Open josharian opened 8 years ago
Just for the kicks, I tried that, showed some mixed results for go test -v -bench=. -run=NONE runtime
:
BenchmarkGrowSliceBytes-8 33.3 32.4 -2.70%
BenchmarkGrowSliceInts-8 58.0 59.4 +2.41%
BenchmarkAppend-8 18.6 17.4 -6.45%
BenchmarkAppendGrowByte-8 1903243 1920778 +0.92%
BenchmarkAppendGrowString-8 278920100 143081182 -48.70% # << this is really interesting
BenchmarkAppend1Byte-8 3.13 3.11 -0.64%
BenchmarkAppend4Bytes-8 3.08 3.18 +3.25%
BenchmarkAppend7Bytes-8 3.12 3.19 +2.24%
BenchmarkAppend8Bytes-8 2.79 3.04 +8.96%
BenchmarkAppend15Bytes-8 4.03 4.27 +5.96%
BenchmarkAppend16Bytes-8 4.28 4.18 -2.34%
BenchmarkAppend32Bytes-8 3.16 3.38 +6.96%
BenchmarkAppendStr1Byte-8 3.10 3.62 +16.77%
BenchmarkAppendStr4Bytes-8 3.05 3.23 +5.90%
BenchmarkAppendStr8Bytes-8 3.06 2.83 -7.52%
BenchmarkAppendStr16Bytes-8 4.18 4.00 -4.31%
BenchmarkAppendStr32Bytes-8 3.45 4.38 +26.96%
BenchmarkAppendSpecialCase-8 18.3 19.3 +5.46%
BenchmarkCopy1Byte-8 3.86 4.47 +15.80%
BenchmarkCopy2Byte-8 3.93 4.20 +6.87%
Want me to prep a CL?
By "that", do you mean (1), (2), or (3)?
We have to be careful not to run afoul of the issue in #14855 . I don't think this optimization would cause that problem, but it probably deserves a closer look.
I tried 2, modified writebarrierptr
itself.
I'll mess with it later and test against the case in #14855.

» WRITTEN TASK 1: In the benchmark discussion, which benchmark's result changed by -48.70%?
The benchmark discussion and the listing after it come from separate, unrelated sources.

» INPUT DATA:

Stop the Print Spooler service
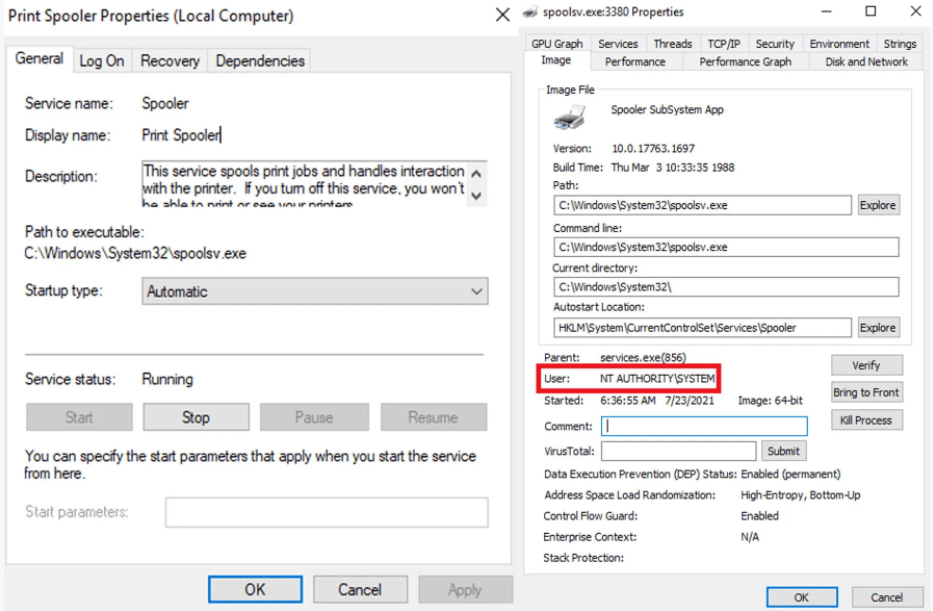The image size is (933, 611). coord(196,417)
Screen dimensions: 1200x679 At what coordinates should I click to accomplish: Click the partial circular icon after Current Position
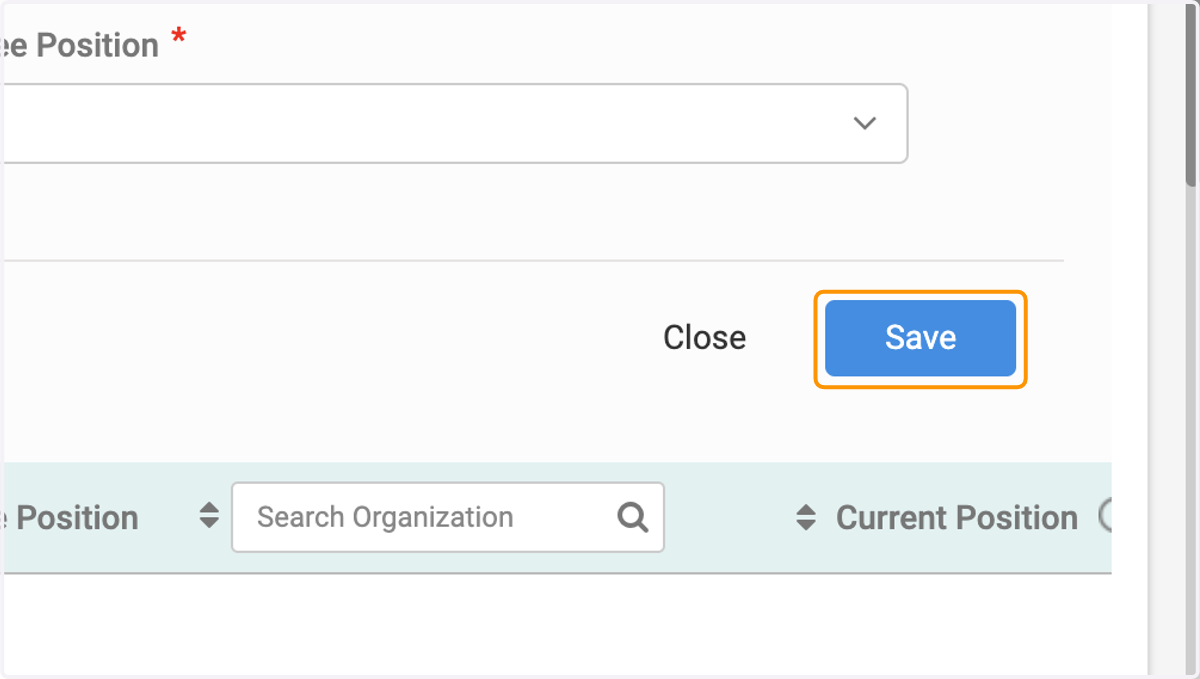click(1105, 516)
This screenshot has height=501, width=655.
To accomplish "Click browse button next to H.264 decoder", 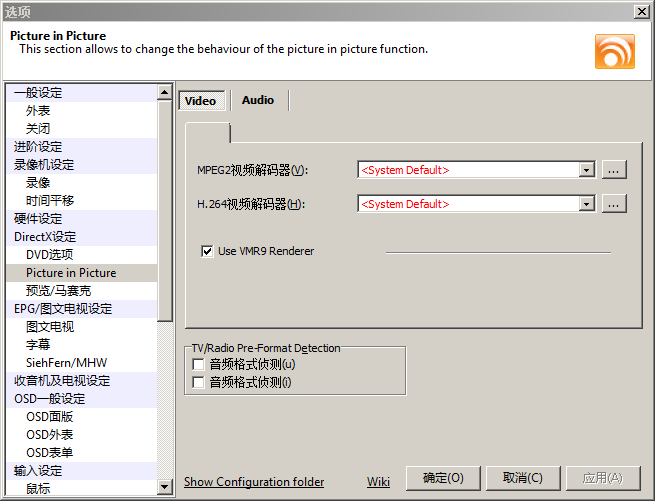I will tap(614, 204).
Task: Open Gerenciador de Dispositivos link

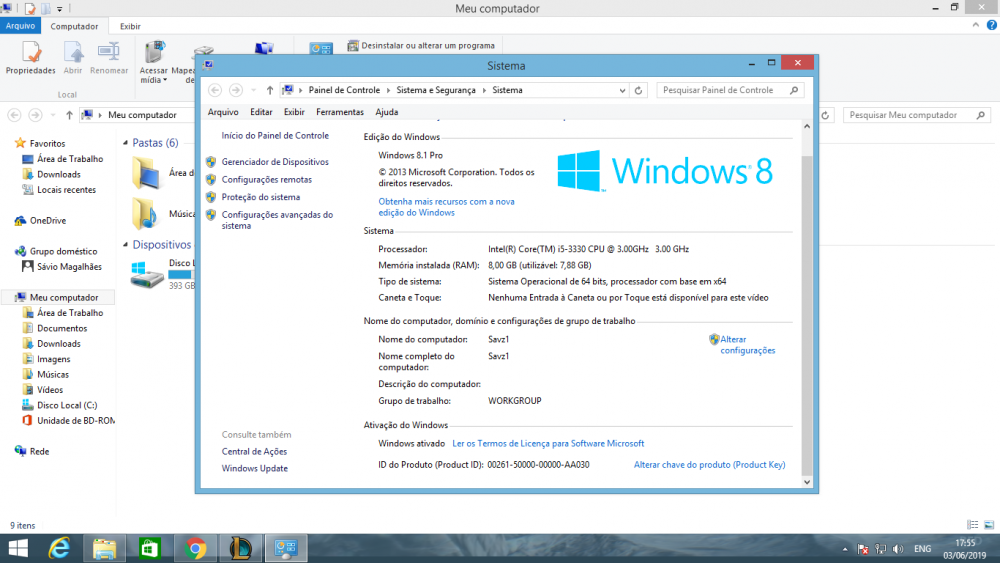Action: pos(274,162)
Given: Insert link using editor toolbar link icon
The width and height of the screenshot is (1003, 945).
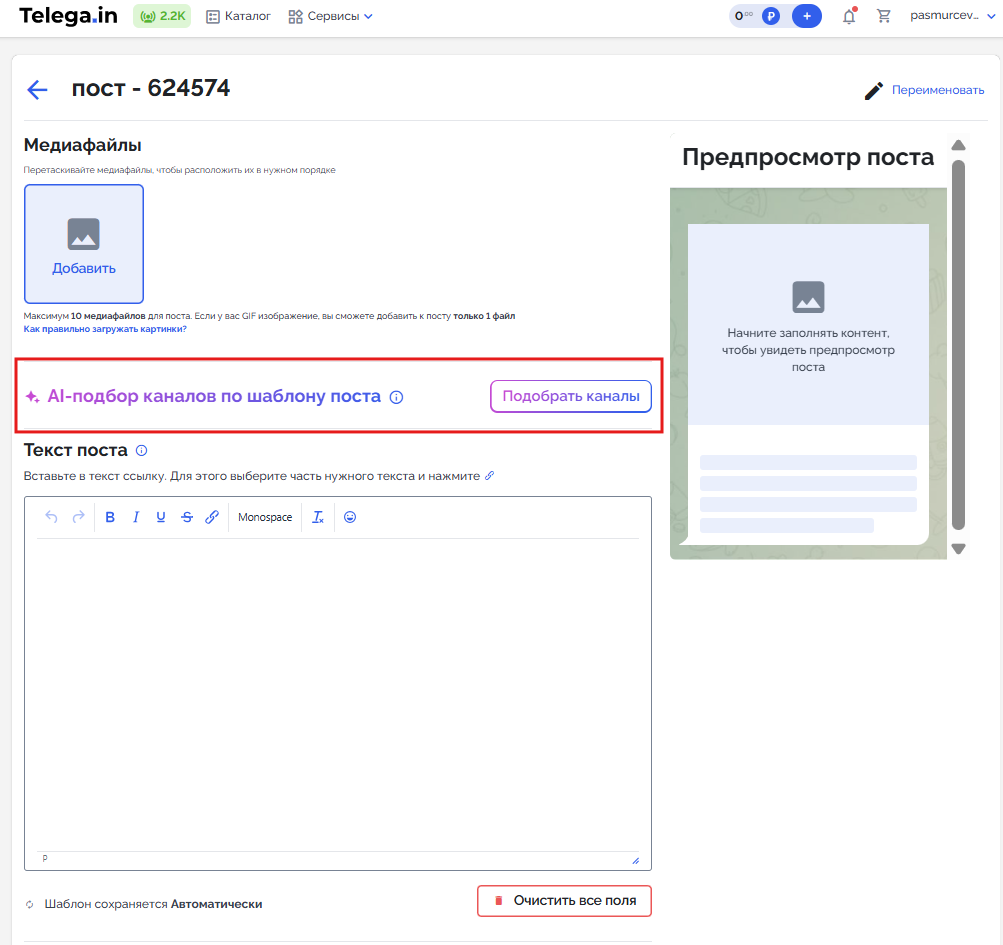Looking at the screenshot, I should click(212, 517).
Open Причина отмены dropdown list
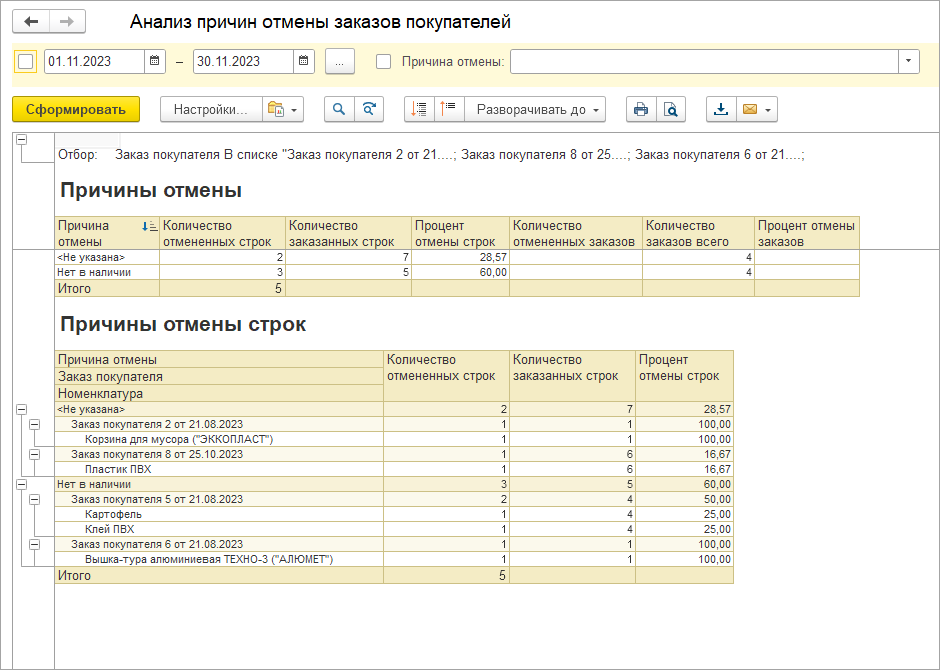 click(908, 61)
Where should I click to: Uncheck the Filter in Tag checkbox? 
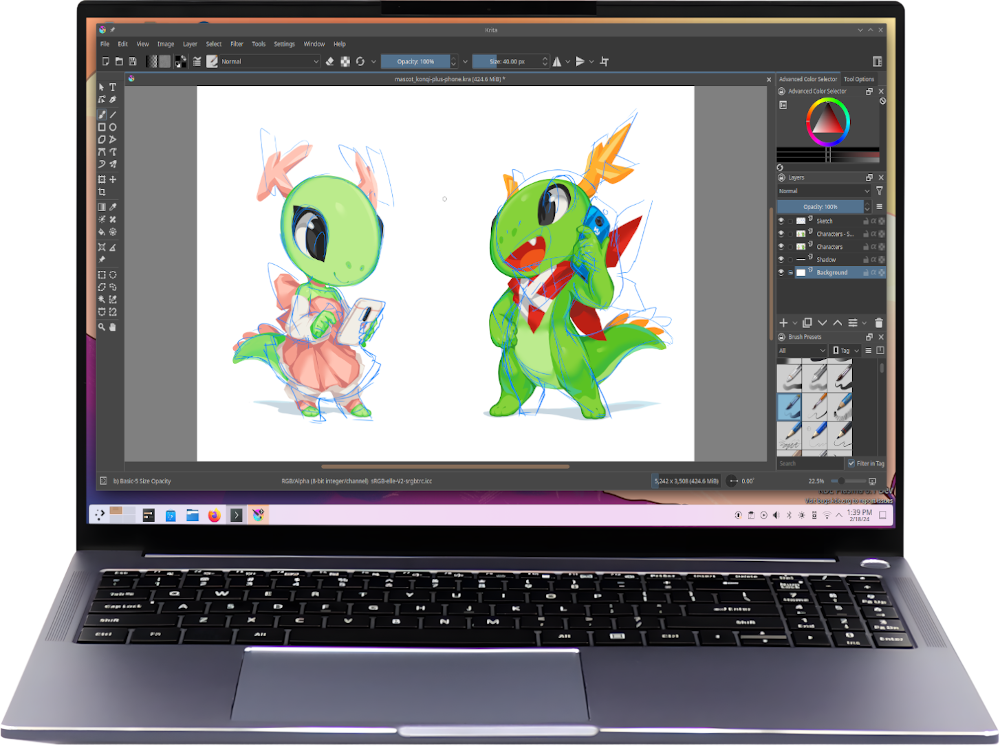[851, 464]
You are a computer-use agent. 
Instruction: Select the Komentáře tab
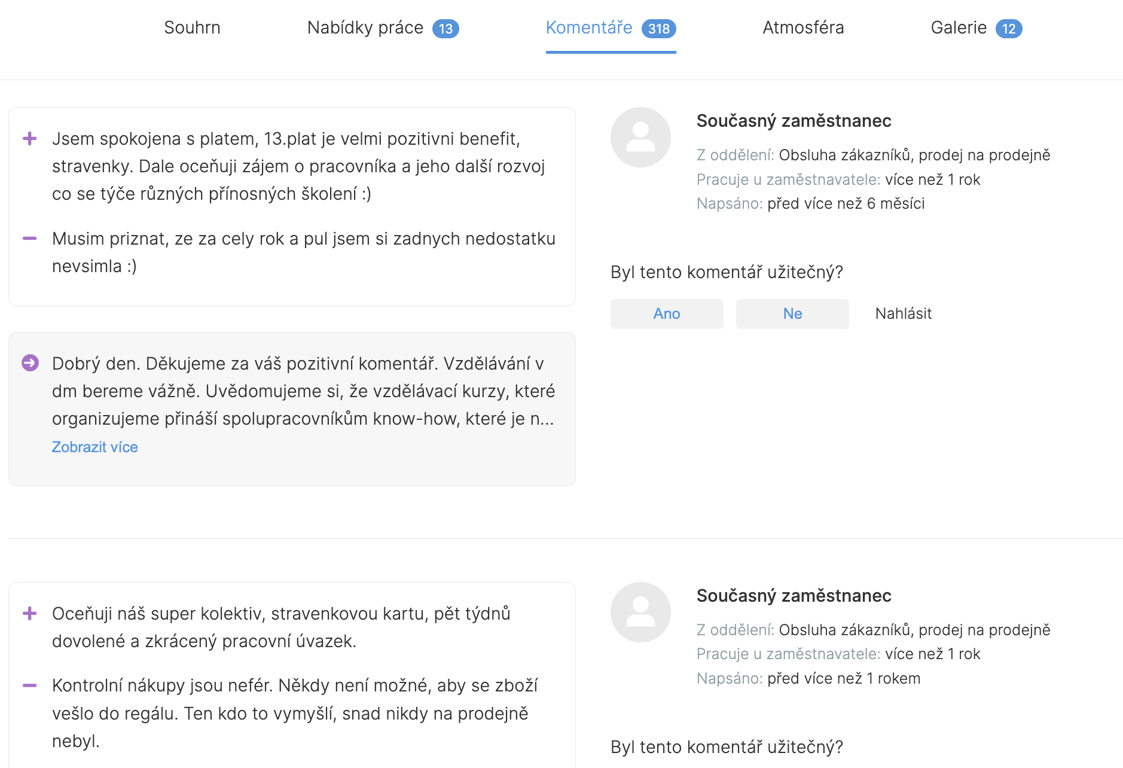589,28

» WRITTEN TASK 2: From the listing, write out as a numbered list the lines from the one with "You are a computer-use agent." through the end of the listing, both included. Skip blank lines and leave out the pictures.

» TASK OUTPUT 1: BenchmarkAppendGrowString-8

» TASK OUTPUT 2:
1. You are a computer-use agent. 
2. Instruction: Select the Komentáře tab
3. 589,28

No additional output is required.